Energy Absorption Interferometry
Stafford Withington, Willem Jellema
TL;DR
This paper provides a comprehensive theoretical and practical framework for Energy Absorption Interferometry (EAI), detailing how to extract the complex-valued spatial/polarimetric modes through which a structure absorbs energy. It introduces multiple formalisms—space-domain, k-domain, dual-surface, and phase-space—alongside a rigorous treatment of scattering, crosstalk, phase referencing, and sampling. A key contribution is a full noise-propagation analysis that derives how measurement noise perturbs eigenvalues and eigenmodes, including explicit expressions for eigenvalue shifts, uncertainties, and mode covariance via reduced resolvents. The illustrated model demonstrates how EAI can faithfully recover modal content and absorption efficiencies with realistic noise and sampling constraints, providing practical guidance for characterizing multimode, ultra-low-noise devices such as FIR/optical detectors and imaging arrays.
Abstract
Energy Absorption Interferometry (EAI) is a technique for measuring the responsivities and complex-valued spatial polarimetric forms of the individual degrees of freedom through which a many-body system can absorb energy. It was originally formulated using the language of quantum correlation functions, making it applicable to different kinds of excitation (electromagnetic, elastic and acoustic fields).
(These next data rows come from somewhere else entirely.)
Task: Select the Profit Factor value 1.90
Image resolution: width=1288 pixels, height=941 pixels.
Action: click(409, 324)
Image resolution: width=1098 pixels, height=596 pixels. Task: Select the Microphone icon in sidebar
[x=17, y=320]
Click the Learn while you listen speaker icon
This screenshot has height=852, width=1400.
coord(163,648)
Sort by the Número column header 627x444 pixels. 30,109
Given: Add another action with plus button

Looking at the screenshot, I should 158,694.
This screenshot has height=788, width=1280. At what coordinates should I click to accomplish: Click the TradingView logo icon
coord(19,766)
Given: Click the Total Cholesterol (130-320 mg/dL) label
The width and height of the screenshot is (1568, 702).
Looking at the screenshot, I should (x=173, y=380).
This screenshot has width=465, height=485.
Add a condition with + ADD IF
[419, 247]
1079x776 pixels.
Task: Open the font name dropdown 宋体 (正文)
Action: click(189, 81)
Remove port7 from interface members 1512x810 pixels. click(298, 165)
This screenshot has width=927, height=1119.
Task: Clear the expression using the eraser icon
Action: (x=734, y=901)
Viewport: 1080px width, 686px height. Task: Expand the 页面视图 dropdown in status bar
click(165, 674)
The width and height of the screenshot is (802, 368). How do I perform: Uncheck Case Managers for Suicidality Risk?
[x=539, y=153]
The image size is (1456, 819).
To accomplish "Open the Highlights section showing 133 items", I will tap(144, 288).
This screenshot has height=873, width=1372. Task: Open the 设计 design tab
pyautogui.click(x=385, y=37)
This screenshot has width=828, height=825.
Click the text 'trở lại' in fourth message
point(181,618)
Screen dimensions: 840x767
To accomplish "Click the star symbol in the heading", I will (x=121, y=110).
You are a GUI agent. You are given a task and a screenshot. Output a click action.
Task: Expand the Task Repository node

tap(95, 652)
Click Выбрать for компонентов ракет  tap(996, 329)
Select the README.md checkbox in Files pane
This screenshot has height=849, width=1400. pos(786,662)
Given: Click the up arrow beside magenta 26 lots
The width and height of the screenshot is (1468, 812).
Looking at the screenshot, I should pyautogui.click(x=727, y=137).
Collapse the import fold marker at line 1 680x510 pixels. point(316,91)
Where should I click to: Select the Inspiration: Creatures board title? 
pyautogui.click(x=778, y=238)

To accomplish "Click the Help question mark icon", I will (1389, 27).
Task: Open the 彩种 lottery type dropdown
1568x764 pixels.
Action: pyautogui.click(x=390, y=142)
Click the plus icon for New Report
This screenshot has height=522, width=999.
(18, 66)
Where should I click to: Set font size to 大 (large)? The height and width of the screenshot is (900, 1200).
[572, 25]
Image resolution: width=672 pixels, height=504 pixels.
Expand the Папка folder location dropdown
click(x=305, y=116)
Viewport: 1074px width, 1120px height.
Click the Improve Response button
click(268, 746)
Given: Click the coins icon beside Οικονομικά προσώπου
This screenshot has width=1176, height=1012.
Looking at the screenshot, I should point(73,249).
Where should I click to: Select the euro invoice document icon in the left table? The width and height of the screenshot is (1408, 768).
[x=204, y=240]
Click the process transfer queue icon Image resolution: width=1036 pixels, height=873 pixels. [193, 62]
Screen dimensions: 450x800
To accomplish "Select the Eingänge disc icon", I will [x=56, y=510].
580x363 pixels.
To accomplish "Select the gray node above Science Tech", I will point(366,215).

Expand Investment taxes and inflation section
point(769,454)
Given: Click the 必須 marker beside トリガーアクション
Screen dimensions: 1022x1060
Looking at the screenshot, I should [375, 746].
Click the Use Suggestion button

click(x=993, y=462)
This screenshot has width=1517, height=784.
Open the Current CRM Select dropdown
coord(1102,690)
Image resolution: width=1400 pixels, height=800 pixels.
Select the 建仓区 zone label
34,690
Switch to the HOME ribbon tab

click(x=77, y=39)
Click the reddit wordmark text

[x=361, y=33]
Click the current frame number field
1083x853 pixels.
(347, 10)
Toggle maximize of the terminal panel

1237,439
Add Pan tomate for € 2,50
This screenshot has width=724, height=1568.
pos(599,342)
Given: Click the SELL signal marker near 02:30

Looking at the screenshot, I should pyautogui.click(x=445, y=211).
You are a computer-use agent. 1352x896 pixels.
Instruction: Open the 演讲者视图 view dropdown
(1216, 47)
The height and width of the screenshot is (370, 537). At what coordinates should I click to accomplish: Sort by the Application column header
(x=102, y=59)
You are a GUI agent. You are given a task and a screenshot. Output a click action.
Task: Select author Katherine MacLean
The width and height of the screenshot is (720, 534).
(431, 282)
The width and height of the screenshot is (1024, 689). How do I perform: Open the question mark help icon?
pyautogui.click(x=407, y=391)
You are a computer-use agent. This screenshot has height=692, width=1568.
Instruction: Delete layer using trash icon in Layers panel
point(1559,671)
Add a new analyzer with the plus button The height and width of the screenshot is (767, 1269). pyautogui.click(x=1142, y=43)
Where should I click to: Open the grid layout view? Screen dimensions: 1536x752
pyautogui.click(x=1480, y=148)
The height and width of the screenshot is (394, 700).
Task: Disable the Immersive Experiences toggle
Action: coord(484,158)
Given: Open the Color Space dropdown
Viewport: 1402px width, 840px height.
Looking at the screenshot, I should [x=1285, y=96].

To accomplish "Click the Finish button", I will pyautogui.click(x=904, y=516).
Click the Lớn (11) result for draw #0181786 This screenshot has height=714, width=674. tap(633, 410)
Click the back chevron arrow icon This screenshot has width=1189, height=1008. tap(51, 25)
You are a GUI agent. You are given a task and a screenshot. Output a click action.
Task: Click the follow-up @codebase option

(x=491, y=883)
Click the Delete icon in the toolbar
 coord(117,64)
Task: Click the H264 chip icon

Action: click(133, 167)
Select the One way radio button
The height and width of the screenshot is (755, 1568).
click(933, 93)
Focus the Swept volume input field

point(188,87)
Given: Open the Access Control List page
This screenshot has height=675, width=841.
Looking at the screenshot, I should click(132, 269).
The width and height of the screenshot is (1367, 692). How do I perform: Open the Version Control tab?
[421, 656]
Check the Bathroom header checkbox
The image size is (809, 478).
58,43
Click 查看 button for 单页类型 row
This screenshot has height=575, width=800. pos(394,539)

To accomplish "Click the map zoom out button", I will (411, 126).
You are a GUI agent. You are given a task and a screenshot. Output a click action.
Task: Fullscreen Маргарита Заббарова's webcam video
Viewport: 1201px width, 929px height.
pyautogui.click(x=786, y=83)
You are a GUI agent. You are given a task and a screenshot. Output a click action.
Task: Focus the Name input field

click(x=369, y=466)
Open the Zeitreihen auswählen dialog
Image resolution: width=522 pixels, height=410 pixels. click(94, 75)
EAI has been applied in a variety of theoretical and experimental ways. It is particularly effective at characterising the multimode behaviour of ultra-low-noise far-infrared and optical devices, imaging arrays, and complete instruments, where it can be used to ensure that a system is maximally responsive to those partially coherent fields that carry signal whilst avoiding those that only carry noise. Despite its utility there is no comprehensive overview of electromagnetic EAI. In this paper we describe the theoretical foundations of the method, and present a range of new techniques in areas relating to sampling, phase referencing, mode reconstruction and noise. We present, for the first time, an analysis of how noise propagates through an experiment resulting in errors and artefacts on spectral and modal plots. A noise model is essential, because it determines the signal to noise ratio needed to ensure a given level of experimental fidelity.